EXERCISE GOAL — The output should be identical to the entries that follow.

DATA —

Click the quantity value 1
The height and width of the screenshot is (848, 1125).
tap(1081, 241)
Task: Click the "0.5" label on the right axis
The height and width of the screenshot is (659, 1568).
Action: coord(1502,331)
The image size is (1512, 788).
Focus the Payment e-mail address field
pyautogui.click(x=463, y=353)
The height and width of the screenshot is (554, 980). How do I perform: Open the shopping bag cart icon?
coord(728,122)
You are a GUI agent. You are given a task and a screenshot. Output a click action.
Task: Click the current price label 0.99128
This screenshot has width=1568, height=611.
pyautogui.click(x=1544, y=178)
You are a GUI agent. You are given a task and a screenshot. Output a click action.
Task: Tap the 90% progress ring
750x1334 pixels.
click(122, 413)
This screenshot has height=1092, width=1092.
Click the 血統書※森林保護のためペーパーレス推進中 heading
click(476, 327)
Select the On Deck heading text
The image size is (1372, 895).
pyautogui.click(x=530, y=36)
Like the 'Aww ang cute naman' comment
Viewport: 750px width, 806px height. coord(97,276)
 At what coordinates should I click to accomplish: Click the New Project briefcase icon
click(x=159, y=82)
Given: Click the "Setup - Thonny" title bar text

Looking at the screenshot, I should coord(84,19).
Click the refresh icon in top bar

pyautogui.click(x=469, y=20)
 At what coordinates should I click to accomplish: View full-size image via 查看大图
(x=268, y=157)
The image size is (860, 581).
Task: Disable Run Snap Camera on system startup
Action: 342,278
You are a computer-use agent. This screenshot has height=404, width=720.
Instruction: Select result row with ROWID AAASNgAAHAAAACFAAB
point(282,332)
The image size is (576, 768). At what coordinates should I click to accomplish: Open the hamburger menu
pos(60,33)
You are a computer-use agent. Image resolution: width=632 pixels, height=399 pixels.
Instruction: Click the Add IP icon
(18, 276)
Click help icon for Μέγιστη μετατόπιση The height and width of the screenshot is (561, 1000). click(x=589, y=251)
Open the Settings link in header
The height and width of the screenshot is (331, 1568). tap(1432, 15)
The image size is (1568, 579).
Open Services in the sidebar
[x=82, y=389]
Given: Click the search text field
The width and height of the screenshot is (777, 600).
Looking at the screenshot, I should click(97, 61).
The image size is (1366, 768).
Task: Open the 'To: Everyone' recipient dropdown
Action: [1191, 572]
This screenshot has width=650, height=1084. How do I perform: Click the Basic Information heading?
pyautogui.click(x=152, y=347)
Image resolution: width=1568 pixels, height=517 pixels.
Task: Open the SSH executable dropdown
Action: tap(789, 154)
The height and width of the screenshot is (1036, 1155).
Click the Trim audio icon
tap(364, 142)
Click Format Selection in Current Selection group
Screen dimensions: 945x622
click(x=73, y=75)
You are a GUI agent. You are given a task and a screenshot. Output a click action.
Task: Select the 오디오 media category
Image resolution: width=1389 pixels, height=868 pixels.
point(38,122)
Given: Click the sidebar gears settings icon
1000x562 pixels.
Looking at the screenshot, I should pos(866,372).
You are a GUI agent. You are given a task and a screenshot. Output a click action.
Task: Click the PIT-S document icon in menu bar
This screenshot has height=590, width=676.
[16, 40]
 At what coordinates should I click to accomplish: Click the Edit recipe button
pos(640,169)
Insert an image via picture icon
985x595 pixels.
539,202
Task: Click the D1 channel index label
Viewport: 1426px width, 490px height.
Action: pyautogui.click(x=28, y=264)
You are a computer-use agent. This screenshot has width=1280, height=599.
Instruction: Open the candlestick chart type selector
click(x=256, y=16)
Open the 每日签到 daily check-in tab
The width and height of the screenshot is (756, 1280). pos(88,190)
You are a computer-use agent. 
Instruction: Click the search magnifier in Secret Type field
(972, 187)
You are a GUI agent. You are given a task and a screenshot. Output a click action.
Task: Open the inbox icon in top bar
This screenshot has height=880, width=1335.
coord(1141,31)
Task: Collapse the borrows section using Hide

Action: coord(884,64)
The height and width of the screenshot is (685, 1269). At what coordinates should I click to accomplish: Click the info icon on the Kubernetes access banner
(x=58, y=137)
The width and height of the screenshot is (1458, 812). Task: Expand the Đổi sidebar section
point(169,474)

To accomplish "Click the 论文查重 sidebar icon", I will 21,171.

REPLY TO THE TASK —
Click the quantity value 1
The height and width of the screenshot is (848, 1125).
tap(1081, 241)
Task: Click the "0.5" label on the right axis
The height and width of the screenshot is (659, 1568).
Action: coord(1502,331)
The image size is (1512, 788).
Focus the Payment e-mail address field
pyautogui.click(x=463, y=353)
The height and width of the screenshot is (554, 980). How do I perform: Open the shopping bag cart icon?
coord(728,122)
You are a GUI agent. You are given a task and a screenshot. Output a click action.
Task: Click the current price label 0.99128
This screenshot has width=1568, height=611.
pyautogui.click(x=1544, y=178)
You are a GUI agent. You are given a task and a screenshot. Output a click action.
Task: Tap the 90% progress ring
750x1334 pixels.
click(122, 413)
This screenshot has height=1092, width=1092.
Click the 血統書※森林保護のためペーパーレス推進中 heading
click(476, 327)
Select the On Deck heading text
The image size is (1372, 895).
pyautogui.click(x=530, y=36)
Like the 'Aww ang cute naman' comment
Viewport: 750px width, 806px height. coord(97,276)
 At what coordinates should I click to accomplish: Click the New Project briefcase icon
click(x=159, y=82)
Given: Click the "Setup - Thonny" title bar text

Looking at the screenshot, I should coord(84,19).
Click the refresh icon in top bar

pyautogui.click(x=469, y=20)
 At what coordinates should I click to accomplish: View full-size image via 查看大图
(x=268, y=157)
The image size is (860, 581).
Task: Disable Run Snap Camera on system startup
Action: 342,278
You are a computer-use agent. This screenshot has height=404, width=720.
Instruction: Select result row with ROWID AAASNgAAHAAAACFAAB
point(282,332)
The image size is (576, 768). At what coordinates should I click to accomplish: Open the hamburger menu
pos(60,33)
You are a computer-use agent. Image resolution: width=632 pixels, height=399 pixels.
Instruction: Click the Add IP icon
(18, 276)
Click help icon for Μέγιστη μετατόπιση The height and width of the screenshot is (561, 1000). click(x=589, y=251)
Open the Settings link in header
The height and width of the screenshot is (331, 1568). tap(1432, 15)
The image size is (1568, 579).
Open Services in the sidebar
[x=82, y=389]
Given: Click the search text field
The width and height of the screenshot is (777, 600).
Looking at the screenshot, I should click(97, 61).
The image size is (1366, 768).
Task: Open the 'To: Everyone' recipient dropdown
Action: [1191, 572]
This screenshot has width=650, height=1084. How do I perform: Click the Basic Information heading?
pyautogui.click(x=152, y=347)
Image resolution: width=1568 pixels, height=517 pixels.
Task: Open the SSH executable dropdown
Action: tap(789, 154)
The height and width of the screenshot is (1036, 1155).
Click the Trim audio icon
tap(364, 142)
Click Format Selection in Current Selection group
Screen dimensions: 945x622
click(x=73, y=75)
You are a GUI agent. You are given a task and a screenshot. Output a click action.
Task: Select the 오디오 media category
Image resolution: width=1389 pixels, height=868 pixels.
point(38,122)
Given: Click the sidebar gears settings icon
1000x562 pixels.
Looking at the screenshot, I should pos(866,372).
You are a GUI agent. You are given a task and a screenshot. Output a click action.
Task: Click the PIT-S document icon in menu bar
This screenshot has height=590, width=676.
[16, 40]
 At what coordinates should I click to accomplish: Click the Edit recipe button
pos(640,169)
Insert an image via picture icon
985x595 pixels.
539,202
Task: Click the D1 channel index label
Viewport: 1426px width, 490px height.
Action: pyautogui.click(x=28, y=264)
You are a computer-use agent. This screenshot has width=1280, height=599.
Instruction: Open the candlestick chart type selector
click(x=256, y=16)
Open the 每日签到 daily check-in tab
The width and height of the screenshot is (756, 1280). pos(88,190)
You are a computer-use agent. 
Instruction: Click the search magnifier in Secret Type field
(972, 187)
You are a GUI agent. You are given a task and a screenshot. Output a click action.
Task: Open the inbox icon in top bar
This screenshot has height=880, width=1335.
coord(1141,31)
Task: Collapse the borrows section using Hide

Action: coord(884,64)
The height and width of the screenshot is (685, 1269). At what coordinates should I click to accomplish: Click the info icon on the Kubernetes access banner
(x=58, y=137)
The width and height of the screenshot is (1458, 812). Task: Expand the Đổi sidebar section
point(169,474)

To accomplish "Click the 论文查重 sidebar icon", I will 21,171.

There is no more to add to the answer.